Now, check the count for the fourth quarter of 2024:

SELECT COUNT(*) FROM sales_2024_q4;

The output should also be 2. This confirms that PostgreSQL has placed the data into the correct underlying partition tables.

Query Data and Analyze Performance

In this final step, you will query the partitioned sales table. The main benefit of partitioning, known as "partition pruning," is that PostgreSQL's query planner is smart enough to scan only the necessary partitions, avoiding a full scan of the entire dataset.

You should still be in the psql interactive terminal.

First, run a query to retrieve all sales from the first quarter of 2023.

SELECT * FROM sales WHERE sale_date >= '2023-01-01' AND sale_date < '2023-04-01';

You will see the two records that fall within this date range. To see how PostgreSQL optimizes this, you can use the EXPLAIN command, which shows the query execution plan.

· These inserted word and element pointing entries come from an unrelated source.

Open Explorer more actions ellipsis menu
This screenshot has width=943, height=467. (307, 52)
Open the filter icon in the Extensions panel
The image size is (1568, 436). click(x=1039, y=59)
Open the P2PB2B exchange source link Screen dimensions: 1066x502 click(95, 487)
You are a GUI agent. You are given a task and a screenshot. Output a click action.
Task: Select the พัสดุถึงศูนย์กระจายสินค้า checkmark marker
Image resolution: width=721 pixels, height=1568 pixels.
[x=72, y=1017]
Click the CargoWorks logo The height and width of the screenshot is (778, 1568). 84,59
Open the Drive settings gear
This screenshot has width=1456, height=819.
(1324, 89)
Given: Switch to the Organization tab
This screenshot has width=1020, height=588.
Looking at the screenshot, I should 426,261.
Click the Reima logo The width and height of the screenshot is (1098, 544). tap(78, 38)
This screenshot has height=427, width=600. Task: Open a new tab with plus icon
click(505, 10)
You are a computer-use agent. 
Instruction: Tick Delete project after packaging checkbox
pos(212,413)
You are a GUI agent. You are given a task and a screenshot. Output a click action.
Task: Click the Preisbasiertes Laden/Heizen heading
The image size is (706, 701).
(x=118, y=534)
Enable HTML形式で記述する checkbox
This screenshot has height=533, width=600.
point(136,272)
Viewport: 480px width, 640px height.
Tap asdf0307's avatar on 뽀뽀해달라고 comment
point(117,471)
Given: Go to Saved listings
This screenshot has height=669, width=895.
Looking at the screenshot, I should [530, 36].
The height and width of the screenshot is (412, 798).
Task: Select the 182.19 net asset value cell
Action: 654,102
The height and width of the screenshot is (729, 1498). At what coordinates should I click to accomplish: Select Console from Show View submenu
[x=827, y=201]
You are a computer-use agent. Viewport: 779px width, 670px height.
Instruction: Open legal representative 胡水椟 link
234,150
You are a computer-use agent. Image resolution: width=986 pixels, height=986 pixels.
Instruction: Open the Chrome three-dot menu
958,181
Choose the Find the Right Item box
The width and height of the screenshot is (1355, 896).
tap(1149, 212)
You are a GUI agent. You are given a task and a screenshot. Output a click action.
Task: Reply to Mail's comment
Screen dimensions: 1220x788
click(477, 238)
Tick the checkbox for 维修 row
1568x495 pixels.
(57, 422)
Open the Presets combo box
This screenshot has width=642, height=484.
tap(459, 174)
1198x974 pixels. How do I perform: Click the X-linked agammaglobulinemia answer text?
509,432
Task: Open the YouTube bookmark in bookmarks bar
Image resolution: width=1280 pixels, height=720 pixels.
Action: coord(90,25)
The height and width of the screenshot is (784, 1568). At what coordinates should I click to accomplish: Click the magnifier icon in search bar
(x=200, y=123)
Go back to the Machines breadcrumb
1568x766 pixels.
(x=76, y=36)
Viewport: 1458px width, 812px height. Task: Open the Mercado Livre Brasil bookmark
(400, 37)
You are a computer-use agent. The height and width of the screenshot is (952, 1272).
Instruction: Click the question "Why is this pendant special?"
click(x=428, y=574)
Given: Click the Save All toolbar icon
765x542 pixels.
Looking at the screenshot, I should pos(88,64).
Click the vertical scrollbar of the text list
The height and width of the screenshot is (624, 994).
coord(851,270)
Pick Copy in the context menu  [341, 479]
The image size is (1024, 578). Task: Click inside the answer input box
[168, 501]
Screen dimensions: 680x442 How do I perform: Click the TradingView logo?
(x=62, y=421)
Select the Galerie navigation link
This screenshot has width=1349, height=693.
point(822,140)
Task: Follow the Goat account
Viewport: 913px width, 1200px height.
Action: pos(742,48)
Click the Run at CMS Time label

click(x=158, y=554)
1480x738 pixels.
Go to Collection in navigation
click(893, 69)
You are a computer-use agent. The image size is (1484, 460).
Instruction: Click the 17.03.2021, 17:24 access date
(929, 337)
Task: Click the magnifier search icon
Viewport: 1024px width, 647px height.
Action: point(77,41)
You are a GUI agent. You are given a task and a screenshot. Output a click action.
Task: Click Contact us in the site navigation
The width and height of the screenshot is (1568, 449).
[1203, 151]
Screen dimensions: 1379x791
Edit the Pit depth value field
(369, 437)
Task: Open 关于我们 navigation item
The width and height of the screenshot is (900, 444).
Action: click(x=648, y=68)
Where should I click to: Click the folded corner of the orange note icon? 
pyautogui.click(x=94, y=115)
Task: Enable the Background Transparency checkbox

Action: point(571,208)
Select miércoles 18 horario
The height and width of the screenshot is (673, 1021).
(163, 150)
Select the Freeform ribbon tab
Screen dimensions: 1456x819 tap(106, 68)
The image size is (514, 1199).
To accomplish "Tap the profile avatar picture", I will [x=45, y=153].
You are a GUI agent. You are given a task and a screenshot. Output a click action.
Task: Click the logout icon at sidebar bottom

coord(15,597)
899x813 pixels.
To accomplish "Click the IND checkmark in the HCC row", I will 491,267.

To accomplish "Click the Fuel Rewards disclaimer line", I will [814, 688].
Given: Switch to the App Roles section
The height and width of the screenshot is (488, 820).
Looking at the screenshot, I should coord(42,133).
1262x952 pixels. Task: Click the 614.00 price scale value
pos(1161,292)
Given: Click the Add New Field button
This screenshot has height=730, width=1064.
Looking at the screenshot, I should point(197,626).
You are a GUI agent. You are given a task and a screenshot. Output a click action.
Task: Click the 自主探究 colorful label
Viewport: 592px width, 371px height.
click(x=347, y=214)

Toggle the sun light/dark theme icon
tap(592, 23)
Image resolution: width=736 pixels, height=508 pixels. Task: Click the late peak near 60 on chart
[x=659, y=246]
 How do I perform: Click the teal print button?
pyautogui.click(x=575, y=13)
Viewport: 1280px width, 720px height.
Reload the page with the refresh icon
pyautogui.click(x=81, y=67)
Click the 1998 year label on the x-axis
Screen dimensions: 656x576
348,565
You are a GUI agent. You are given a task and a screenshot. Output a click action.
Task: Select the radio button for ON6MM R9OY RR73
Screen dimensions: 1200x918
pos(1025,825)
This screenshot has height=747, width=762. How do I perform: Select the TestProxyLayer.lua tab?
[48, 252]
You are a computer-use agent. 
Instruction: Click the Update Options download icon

EXPLAIN SELECT * FROM sales WHERE sale_date >= '2023-01-01' AND sale_date < '2023-04-01';

The output will look something like this:

                                     QUERY PLAN
------------------------------------------------------------------------------------
 Seq Scan on sales_2023_q1 sales  (cost=0.00..31.75 rows=7 width=28)
   Filter: ((sale_date >= '2023-01-01'::date) AND (sale_date < '2023-04-01'::date))
(2 rows)

Notice the line Seq Scan on sales_2023_q1. This proves that PostgreSQL only scanned the sales_2023_q1 partition and ignored the other seven, making the query much faster on a large dataset.

Now, let's run a more complex query to find the total sales amount for each product in 2024.

SELECT product_id, SUM(sale_amount) AS total_sales
FROM sales
WHERE sale_date >= '2024-01-01' AND sale_date < '2025-01-01'
GROUP BY product_id
ORDER BY product_id;

This query will efficiently scan only the four partitions for 2024 to calculate the result. The output will show the total sales for each product from 109 to 116.

Finally, you can exit the PostgreSQL interactive terminal by typing:

\q

You will be returned to your regular shell prompt.

Summary

In this lab, you have learned the fundamentals of table partitioning in PostgreSQL. You successfully created a parent table partitioned by a date range, defined specific partitions for different time periods, and inserted data that was automatically routed to the correct partition. Most importantly, you used the EXPLAIN command to see partition pruning in action, demonstrating how partitioning can significantly improve query performance by allowing the database to scan only a subset of the data. This is a powerful technique for managing large-scale datasets efficiently.